I recently found some photos of protists I had taken during a university bio class lab, where we had to identify protists for an assignment. I was interested in uploading them, mainly because I wanted to see if I could still accurate identify protist groups after having taken the class so long ago, but I had some questions around the ethics of uploading specimens that you yourself did not collect. I have been looking on the forums and online but haven’t really been able to find a definitive answer. Some background: The samples were given to us as just straight up pond water samples that the lab TAs had collected, and they probably knew that they likely had protists in them, but the samples were not collected or sorted for any one specific group/taxa. We as students were the ones to observe and identify them into groups under microscopes, and were told to take photos.
If they were collected from the wild and not intentionally cultivated, I think they could be uploaded as research grade as long as you know where they were collected. Or you could mark location as inaccurate and keep them for your lifelist, but they wouldn’t be RG then.

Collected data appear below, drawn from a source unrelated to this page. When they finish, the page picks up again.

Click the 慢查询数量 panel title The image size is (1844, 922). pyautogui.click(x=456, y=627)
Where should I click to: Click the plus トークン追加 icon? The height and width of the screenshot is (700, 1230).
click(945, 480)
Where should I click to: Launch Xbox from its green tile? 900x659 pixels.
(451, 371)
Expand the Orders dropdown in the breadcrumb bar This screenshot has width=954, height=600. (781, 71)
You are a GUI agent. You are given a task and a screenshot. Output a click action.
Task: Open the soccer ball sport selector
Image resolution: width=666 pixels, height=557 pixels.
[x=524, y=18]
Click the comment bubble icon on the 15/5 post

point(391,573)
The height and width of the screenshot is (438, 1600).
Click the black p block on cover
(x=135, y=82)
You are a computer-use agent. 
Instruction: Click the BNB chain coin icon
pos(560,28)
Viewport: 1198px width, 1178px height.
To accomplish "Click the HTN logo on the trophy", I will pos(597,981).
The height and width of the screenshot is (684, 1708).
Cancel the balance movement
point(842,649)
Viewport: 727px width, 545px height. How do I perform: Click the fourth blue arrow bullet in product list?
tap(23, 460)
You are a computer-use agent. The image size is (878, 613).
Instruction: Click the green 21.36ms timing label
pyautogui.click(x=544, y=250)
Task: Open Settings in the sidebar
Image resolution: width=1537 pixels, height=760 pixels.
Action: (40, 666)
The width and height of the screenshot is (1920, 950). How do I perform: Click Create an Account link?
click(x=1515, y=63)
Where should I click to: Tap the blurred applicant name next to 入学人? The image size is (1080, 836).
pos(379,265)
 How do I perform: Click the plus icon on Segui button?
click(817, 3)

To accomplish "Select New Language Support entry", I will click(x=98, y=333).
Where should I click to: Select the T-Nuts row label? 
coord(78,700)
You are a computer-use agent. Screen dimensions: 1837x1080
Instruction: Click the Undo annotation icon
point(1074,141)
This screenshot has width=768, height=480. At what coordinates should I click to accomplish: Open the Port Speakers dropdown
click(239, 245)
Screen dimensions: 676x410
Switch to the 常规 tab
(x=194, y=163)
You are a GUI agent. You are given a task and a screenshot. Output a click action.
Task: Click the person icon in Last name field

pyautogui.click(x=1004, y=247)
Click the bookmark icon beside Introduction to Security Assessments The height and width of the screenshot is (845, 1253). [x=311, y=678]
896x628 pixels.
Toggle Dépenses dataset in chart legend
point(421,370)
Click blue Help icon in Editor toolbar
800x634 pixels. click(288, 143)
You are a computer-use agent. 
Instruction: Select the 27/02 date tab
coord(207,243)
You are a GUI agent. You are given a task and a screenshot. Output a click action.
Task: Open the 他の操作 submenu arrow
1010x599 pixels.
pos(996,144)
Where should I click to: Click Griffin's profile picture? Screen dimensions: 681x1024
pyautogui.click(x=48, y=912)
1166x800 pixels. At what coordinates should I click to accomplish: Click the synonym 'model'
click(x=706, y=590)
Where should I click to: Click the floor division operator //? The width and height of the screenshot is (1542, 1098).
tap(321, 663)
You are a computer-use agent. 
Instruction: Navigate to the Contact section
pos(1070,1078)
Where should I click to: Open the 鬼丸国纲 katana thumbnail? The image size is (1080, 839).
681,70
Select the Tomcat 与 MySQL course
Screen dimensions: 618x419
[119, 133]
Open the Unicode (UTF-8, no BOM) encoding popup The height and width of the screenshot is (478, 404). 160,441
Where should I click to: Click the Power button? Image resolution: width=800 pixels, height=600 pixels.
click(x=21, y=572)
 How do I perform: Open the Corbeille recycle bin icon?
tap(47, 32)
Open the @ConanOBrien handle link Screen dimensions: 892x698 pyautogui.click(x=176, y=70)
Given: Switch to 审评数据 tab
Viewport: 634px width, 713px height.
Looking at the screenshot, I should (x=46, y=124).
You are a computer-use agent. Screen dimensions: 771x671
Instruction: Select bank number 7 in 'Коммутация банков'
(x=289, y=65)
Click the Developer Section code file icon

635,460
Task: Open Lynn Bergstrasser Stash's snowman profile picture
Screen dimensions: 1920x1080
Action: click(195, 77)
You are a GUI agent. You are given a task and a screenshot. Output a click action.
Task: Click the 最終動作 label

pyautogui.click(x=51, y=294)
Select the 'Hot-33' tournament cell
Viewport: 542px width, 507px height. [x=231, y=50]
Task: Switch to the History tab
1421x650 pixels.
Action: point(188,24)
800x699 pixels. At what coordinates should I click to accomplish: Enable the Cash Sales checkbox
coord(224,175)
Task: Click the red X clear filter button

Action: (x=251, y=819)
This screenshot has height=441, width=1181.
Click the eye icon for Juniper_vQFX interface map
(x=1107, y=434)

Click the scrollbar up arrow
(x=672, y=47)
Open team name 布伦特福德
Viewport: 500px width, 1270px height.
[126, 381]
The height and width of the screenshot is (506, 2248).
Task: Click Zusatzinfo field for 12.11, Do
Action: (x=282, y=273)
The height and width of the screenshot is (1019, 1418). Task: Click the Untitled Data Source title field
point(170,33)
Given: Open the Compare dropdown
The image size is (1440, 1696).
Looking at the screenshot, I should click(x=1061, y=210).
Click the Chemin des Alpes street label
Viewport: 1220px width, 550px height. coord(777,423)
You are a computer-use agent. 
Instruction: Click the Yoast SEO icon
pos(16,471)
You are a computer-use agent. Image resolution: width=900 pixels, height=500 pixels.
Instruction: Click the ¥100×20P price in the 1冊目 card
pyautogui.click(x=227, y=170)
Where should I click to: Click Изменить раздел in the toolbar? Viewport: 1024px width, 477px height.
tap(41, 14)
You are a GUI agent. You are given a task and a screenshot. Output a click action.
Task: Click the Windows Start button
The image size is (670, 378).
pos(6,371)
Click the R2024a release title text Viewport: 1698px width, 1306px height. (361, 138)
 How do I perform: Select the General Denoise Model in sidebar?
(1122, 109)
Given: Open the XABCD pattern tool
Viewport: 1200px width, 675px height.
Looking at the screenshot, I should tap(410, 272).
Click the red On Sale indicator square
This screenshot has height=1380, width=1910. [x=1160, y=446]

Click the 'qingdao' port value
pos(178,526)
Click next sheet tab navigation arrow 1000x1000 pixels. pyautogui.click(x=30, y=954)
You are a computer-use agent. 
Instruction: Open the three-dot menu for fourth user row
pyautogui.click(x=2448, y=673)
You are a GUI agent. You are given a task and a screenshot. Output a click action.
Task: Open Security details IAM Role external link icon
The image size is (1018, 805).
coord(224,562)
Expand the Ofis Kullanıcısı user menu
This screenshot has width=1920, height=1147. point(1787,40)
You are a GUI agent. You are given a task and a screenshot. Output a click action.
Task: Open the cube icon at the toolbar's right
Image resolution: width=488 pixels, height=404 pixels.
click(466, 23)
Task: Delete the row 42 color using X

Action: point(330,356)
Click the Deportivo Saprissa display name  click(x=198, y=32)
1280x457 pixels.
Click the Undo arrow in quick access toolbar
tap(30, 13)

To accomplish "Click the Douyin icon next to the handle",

You can upload the observations with the location where you, as the observer interacted with them. This would presumably be the lab, and the organisms would be captive at that point, so they should be marked as such.
If it’s your interaction with the organism, I think it’s OK. I’ve posted a few observations that were sent to our lab, but that I spent time culturing/identifing.
I had some questions around the ethics of uploading specimens that you yourself did not collect
I’m fairly active here and have never heard of any issue regarding who collected the specimen. If the photos were taken by you, there’s no issue with intellectual property law (copyright etc.), and I’ve never seen anyone complain here about others poaching on their finds or anything like that (it’s supposed to be a collaboration anyway, not a competition).
I believe it’s common practice to upload photos of organisms that are being handled by someone else, certainly of organisms that were pointed out by someone else, and even of organisms that are legally the property of a total stranger (as in many “captive/cultivated” observations, such as farm animals, planted trees and flowers, etc.).
If there’s any doubt though, it doesn’t hurt to add a note crediting the person who found specimen. I sometimes do this as a voluntary courtesy.
My only concern would be that your location would be inaccurate- do you know which pond they were collected from and when? They would not be cultivated unless they underwent an incubation procedure- examining in the lab is not cultivation.
The obs would be ‘Not Wild’ if the location is the lab.
again, it is less about who than the location. Your examples are when the observer is ‘there’ to observe.
It’s fine. Just mark them as ‘casual grade’, ‘captive’ etc.
I think the question of whether they were “cultivated” isn’t really relevant. They were undoubtedly “captive” when you first interacted with them (ie someone else had taken them from the wild), so they’re fine to upload but should just be marked as captive. The relevant DQA on iNat is “Captive/Cultivated: yes or no”, so if they were captive, whether or not they were also cultivated doesn’t really matter for that vote- it’s still a “yes”.
Cultivated on iNat means ‘not Wild plants’
‘not Wild animals’ are Captive
The other kingdoms are Casual if ‘not Wild’
iNat has its own jargon which makes for confusion.
ethics-wise I would say you’re doing a good thing. please ensure the associated data is accurate as best you can.
unless there is some reason to think the photos themselves could be claimed as copyright by the university, you should be in the clear.
But OP was asking about the ethics of taking ownership of and sharing such photos at all, not about whether they need to be marked as captive/cultivated or not. We’re all so used to “captive/cultivated” debates that most people here don’t seem to have read carefully enough to understand the question.
That’s a good point - copyright law sometimes gives an employer the rights to that its employees made as part of their job. But I don’t think that would apply to most students, and in any case I think we would have heard of it if that was something that universities were trying seriously to claim in these kinds of scenarios.
I teach a lab where we do this, collect water from nearby ponds, and the students exam and classify the microorganisms they find. We do tell out students where we collected the water samples. I always spend a little extra time after this lab taking photos for myself to post on iNaturalist, so I would definitely encourage you to post your photos.
So to sum up (I think):
- As long as you own the photos, it’s okay for you to upload them.
- If you know where (and when?) the samples were collected, you could mark that as the location and the organisms could count as “wild”.
- If you use the lab as the location, the organisms should be labeled “not wild”.
Your question was answered by @beetle_mch -
If you know the collection location, I see no issue with uploading them as wild samples from that location.
Not my question. The question from the original poster of the thread. But I agree that’s one of the most useful answers!